Challenge: Output as a numbered list every nonblank line of the material, from the line containing "1000x595 pixels. How" down to the line containing "Image resolution: width=1345", with both of those lines included.

___ Records to process ___

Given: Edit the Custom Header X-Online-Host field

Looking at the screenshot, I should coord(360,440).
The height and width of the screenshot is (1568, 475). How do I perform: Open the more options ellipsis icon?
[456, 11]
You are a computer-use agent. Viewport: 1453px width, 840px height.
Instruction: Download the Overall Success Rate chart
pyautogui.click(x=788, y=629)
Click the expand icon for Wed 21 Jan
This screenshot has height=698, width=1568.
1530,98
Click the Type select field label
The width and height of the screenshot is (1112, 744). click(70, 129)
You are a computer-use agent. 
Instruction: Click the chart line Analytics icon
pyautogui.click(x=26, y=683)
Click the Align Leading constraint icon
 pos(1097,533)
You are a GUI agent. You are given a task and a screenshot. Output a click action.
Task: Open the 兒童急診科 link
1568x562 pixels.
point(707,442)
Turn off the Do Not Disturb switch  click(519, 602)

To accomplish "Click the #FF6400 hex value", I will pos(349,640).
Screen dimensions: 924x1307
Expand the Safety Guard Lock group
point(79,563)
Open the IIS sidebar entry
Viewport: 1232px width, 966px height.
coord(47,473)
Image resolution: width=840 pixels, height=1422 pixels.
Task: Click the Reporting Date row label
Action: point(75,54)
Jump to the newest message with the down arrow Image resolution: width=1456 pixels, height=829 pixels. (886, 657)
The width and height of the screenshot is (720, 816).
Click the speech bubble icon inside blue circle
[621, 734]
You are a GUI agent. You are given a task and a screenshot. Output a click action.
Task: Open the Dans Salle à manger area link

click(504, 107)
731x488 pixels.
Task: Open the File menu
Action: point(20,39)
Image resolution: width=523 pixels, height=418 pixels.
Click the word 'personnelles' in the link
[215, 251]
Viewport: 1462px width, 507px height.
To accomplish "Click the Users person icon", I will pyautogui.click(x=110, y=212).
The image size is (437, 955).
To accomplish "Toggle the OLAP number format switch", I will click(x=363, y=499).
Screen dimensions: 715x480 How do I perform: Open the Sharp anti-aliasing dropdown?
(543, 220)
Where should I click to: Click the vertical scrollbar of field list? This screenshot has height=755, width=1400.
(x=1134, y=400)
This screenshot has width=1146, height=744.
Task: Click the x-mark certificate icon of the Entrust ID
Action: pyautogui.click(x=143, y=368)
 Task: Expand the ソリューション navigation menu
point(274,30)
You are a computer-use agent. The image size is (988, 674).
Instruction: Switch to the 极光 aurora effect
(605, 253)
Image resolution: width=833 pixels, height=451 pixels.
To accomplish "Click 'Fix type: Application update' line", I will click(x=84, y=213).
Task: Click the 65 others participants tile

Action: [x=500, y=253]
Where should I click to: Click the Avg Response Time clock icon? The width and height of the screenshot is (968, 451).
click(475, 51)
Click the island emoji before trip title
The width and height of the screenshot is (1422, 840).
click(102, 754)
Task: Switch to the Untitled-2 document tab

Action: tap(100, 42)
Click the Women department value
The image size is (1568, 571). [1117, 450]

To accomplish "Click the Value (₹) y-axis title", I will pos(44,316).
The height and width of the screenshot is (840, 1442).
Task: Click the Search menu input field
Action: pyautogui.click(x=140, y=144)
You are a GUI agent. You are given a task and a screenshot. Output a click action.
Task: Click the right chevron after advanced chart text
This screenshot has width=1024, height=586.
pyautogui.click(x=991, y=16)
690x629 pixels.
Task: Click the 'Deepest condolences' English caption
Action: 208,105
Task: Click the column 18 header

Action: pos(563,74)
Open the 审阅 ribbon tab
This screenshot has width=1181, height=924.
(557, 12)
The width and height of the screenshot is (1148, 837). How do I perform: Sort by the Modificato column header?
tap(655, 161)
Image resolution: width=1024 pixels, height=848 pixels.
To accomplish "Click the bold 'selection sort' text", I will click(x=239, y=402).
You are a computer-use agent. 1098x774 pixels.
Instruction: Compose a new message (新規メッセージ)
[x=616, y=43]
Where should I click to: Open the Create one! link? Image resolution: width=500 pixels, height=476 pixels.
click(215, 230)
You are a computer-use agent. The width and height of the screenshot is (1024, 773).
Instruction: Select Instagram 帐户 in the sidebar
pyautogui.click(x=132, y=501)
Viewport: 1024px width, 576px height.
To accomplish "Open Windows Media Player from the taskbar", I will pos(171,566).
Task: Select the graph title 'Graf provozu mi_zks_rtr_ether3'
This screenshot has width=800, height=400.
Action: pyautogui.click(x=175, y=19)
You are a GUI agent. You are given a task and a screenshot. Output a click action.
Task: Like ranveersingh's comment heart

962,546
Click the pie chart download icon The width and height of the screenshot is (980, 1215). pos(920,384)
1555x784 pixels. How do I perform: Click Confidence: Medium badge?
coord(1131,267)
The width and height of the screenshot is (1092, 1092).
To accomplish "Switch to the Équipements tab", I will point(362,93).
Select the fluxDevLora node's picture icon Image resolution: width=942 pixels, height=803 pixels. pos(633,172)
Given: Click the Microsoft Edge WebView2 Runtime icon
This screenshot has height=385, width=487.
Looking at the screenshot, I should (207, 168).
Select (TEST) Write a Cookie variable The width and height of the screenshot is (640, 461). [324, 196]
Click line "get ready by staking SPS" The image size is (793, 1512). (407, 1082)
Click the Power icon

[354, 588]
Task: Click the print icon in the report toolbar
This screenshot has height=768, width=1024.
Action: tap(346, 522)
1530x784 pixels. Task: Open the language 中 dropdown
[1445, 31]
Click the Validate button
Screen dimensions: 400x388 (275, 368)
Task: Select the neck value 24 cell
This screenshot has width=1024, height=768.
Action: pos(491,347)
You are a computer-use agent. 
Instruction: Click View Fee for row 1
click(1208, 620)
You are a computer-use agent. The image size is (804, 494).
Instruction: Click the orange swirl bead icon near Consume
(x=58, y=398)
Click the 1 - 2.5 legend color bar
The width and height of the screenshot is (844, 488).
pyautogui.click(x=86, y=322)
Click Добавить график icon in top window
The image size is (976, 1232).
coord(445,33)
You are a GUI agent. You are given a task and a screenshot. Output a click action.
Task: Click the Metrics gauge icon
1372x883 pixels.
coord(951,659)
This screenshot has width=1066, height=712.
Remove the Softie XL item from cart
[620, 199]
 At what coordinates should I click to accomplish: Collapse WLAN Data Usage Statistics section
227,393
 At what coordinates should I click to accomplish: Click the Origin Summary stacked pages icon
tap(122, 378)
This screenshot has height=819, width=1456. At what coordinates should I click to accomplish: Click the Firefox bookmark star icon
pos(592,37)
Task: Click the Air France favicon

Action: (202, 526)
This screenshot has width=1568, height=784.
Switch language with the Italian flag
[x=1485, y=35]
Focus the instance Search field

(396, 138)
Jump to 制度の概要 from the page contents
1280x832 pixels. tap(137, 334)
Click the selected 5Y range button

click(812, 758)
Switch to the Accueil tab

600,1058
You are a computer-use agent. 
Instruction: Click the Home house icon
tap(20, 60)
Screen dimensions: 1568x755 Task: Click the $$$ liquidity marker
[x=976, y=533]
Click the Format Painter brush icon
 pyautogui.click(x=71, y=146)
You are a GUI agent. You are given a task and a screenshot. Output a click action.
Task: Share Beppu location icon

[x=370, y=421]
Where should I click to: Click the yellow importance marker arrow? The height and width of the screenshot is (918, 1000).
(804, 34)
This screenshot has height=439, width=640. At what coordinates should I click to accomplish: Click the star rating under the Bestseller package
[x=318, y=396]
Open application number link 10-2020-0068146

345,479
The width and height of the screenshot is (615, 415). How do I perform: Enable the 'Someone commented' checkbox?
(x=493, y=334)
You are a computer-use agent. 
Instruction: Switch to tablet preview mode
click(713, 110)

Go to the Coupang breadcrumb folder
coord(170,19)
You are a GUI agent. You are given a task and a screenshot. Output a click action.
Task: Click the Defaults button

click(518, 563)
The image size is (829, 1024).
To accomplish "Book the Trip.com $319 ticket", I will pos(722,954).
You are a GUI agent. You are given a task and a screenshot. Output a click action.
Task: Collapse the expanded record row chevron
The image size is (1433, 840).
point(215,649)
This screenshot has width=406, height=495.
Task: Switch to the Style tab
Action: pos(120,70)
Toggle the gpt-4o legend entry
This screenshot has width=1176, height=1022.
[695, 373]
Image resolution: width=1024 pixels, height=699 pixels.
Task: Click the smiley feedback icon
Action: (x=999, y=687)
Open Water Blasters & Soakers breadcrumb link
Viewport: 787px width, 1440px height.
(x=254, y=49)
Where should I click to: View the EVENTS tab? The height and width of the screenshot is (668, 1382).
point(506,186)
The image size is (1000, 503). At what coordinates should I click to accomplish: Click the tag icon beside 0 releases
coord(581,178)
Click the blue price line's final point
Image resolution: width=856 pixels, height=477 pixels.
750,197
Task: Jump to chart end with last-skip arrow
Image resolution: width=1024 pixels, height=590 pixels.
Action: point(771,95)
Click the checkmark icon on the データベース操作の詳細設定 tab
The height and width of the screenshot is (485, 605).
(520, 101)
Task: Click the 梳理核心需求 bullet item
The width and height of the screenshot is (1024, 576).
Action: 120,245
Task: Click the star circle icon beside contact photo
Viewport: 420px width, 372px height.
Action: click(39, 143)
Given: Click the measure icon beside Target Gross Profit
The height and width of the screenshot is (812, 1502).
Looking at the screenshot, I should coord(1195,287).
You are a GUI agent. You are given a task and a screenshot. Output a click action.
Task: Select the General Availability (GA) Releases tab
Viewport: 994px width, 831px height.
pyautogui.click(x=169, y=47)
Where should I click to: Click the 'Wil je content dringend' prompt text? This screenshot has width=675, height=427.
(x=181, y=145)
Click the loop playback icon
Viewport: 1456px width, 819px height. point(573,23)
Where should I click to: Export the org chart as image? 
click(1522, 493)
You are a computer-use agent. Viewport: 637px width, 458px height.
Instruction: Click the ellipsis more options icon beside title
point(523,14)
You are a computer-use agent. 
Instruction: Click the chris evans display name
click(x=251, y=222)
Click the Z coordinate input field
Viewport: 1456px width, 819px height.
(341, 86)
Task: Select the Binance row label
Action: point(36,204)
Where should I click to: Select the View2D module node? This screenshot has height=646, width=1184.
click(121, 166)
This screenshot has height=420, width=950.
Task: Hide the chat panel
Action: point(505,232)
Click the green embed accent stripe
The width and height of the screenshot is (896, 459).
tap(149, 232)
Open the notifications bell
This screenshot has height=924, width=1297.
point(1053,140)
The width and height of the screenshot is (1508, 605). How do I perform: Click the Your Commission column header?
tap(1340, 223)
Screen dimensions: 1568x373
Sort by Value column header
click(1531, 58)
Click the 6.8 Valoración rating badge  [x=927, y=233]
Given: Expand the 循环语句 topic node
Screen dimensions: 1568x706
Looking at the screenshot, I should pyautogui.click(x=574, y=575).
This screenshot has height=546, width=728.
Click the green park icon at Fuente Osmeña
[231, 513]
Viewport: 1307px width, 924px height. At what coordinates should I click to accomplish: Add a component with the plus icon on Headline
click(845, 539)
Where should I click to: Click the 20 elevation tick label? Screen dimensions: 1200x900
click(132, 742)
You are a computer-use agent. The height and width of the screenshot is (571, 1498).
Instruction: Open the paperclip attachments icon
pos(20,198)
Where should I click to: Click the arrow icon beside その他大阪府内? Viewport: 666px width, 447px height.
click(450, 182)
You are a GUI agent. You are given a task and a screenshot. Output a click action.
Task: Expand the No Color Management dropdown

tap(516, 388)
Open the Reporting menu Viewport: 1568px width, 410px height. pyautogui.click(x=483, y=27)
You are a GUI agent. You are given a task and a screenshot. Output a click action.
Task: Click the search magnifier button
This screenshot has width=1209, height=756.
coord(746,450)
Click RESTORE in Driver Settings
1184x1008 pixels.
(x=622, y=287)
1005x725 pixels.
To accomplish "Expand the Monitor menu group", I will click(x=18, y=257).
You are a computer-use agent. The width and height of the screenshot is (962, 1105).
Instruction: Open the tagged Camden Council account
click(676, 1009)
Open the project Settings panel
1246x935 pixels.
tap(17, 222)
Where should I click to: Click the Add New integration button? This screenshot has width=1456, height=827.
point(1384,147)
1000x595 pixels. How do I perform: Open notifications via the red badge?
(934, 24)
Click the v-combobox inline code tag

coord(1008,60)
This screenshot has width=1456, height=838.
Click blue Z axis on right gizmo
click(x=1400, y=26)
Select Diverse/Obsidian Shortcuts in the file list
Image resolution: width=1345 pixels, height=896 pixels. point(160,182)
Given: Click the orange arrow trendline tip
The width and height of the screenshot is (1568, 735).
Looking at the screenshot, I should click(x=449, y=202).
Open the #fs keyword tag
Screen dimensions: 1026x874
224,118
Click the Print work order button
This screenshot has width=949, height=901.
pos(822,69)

___

Correct output:
1. 1000x595 pixels. How do I perform: Open notifications via the red badge?
2. (934, 24)
3. Click the v-combobox inline code tag
4. coord(1008,60)
5. This screenshot has width=1456, height=838.
6. Click blue Z axis on right gizmo
7. click(x=1400, y=26)
8. Select Diverse/Obsidian Shortcuts in the file list
9. Image resolution: width=1345 pixels, height=896 pixels. point(160,182)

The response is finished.